_Work to complete_.
Report every line of the entries below that contains the word "Instruction", copying each such line in full.

_Material for the task_.

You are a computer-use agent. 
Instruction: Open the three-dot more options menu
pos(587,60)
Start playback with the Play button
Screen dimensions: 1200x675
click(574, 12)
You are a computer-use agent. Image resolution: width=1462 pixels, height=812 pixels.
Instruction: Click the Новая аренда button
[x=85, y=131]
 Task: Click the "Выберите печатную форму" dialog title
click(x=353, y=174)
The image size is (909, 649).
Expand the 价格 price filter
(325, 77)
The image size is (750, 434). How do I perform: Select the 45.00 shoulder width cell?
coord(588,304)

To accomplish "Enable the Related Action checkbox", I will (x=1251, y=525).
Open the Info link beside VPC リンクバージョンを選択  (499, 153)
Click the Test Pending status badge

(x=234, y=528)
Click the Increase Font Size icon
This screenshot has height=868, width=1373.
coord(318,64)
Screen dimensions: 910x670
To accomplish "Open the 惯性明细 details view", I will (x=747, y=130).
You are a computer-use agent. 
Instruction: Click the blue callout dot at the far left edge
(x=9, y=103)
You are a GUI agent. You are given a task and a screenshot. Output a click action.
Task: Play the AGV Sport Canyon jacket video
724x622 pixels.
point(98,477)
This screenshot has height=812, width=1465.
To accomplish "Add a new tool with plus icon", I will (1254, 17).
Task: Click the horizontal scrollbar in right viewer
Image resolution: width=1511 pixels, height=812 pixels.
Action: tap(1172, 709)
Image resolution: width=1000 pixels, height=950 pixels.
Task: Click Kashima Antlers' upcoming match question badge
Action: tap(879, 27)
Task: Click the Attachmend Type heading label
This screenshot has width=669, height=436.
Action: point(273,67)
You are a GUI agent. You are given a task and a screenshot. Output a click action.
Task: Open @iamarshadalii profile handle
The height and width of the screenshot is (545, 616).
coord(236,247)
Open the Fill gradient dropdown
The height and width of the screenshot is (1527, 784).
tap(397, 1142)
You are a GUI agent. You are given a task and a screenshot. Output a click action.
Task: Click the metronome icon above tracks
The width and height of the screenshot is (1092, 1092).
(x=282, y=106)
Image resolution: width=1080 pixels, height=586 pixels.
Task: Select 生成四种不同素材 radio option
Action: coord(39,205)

_Completed task_.
Instruction: Open the three-dot more options menu
Instruction: Click the Новая аренда button
Instruction: Click the blue callout dot at the far left edge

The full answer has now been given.